Indigenous rights advocates say the Liberal government’s draft legislation to implement the United Nations Declaration on the Rights of Indigenous People (UNDRIP) is better than expected.
Justice Minister David Lametti tabled Bill C-15 in the House of Commons on Dec. 3. The bill would chart a path toward implementing the rights affirmed in the declaration.
“I don’t think it’s perfect by any means but from the draft that they were discussing with us across the country, it’s come some ways,” said Judith Sayers, president of the Nuu-chah-nulth Tribal Council in B.C., who took part in the consultation on the bill.
“Changing the laws of Canada is going to take some time. I think the biggest issue is going to be how they will work with Indigenous people across the country to change those laws.”
UNDRIP was passed by the UN General Assembly in 2007 after 25 years of negotiations to affirm the rights of Indigenous peoples to their language, culture, self-determination and traditional lands.
The Truth and Reconciliation Commission, national inquiry into missing and murdered Indigenous women and girls, as well as Quebec’s Viens Commission all called for the implementation of the declaration at all government levels.
After the shooting of Tla-o-qui-aht First Nation member Chantel Moore by police in New Brunswick during a wellness check in June, Sayers said she is happy to see that the draft legislation addresses injustices like systemic discrimination but she has concerns about the proposed timeline outlined.
If passed, the bill would require the federal government to prepare an action plan within three years of the bill’s passage to achieve the declaration’s objectives.
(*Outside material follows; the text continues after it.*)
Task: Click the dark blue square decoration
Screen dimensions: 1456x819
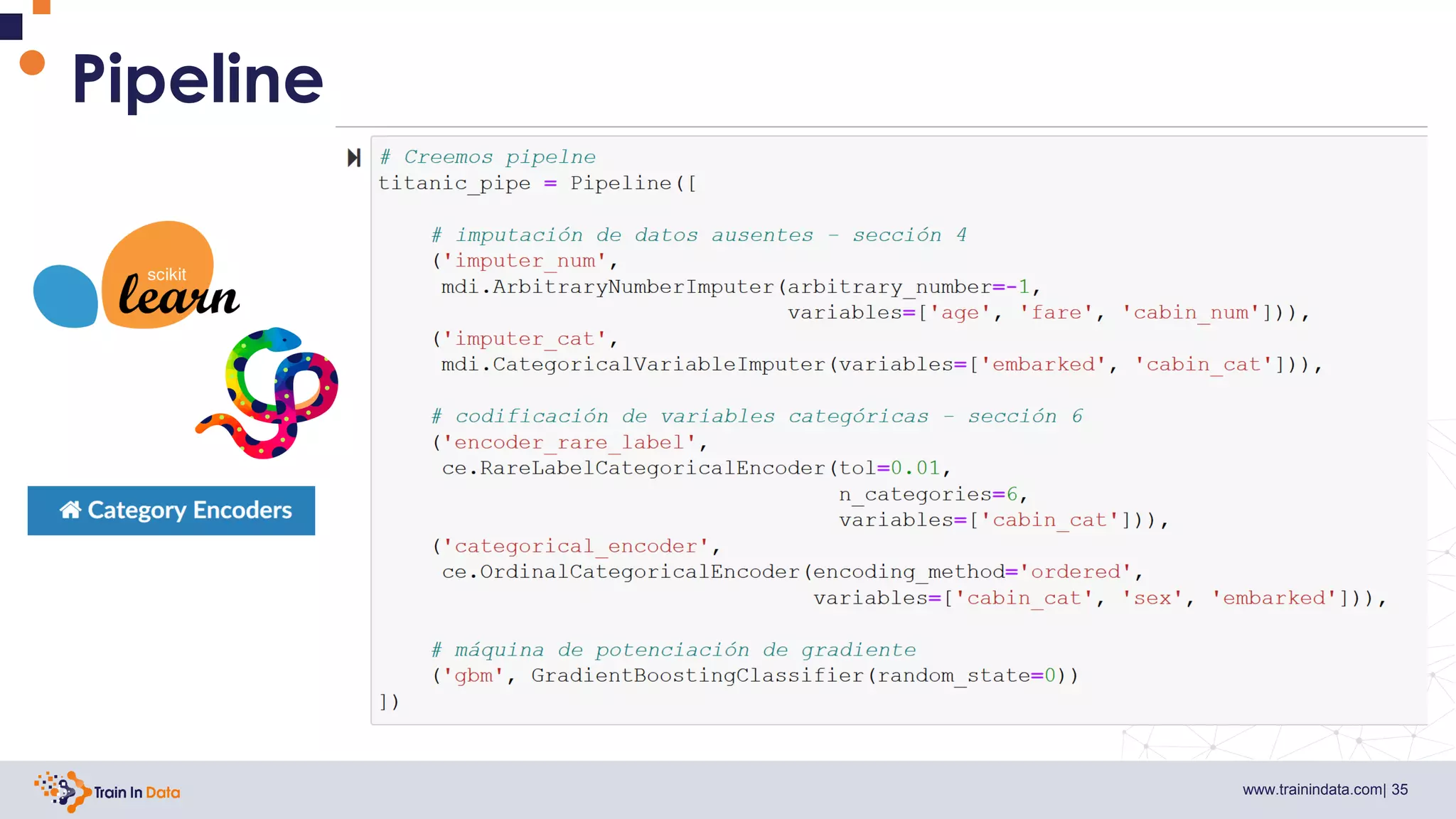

Sayers would like to see meaningful consultation and an interim action plan that addresses the top priorities in Canada, something she acknowledges is not an easy task.
“That’s going to be difficult, talking to 633 First Nations and determining that, but I really think that waiting for three years on action that may or may not be complete at that time is too long, way too long,” she said.
“We need a change yesterday to many laws.”
Amnesty International Canada welcomed the legislation, stating it is “much-needed” and “long-overdue.”
“Because the core purpose of the new bill provides a framework for implementation, Amnesty International strongly urges the Canadian government to pass this legislation quickly,” said Ana Collins, Amnesty International’s Indigenous rights campaign advisor in a statement.
Limitations on self-determination
If the bill is passed, the federal government must ensure that the laws of Canada are consistent with UNDRIP. While Canada is not the first country to legislate UNDRIP, Kenneth Deer said if the draft is passed as is, it would put Canada in the forefront of applying the declaration inside its borders.
“I’m cautiously optimistic that this could be beneficial for Indigenous people in Canada,” said Deer, who is Kanien’kehá:ka (Mohawk) from Kahnawake, Que., and was involved with the development of UNDRIP.
He said it’s important that Canada make legislation to implement the declaration, to move it from being aspirational to binding. He added the legislation has its limits when it comes to Indigenous self-determination by being a Canadian law.
“You can’t have true self-determination and be limited by the Canadian constitution but Indigenous people can go a long way until we hit that wall,” he said.
“Anything that the UN passes or Canada passes does not take away our right to self-determination or does not take away our sovereignty. Our sovereignty is inherent, and will always be there.”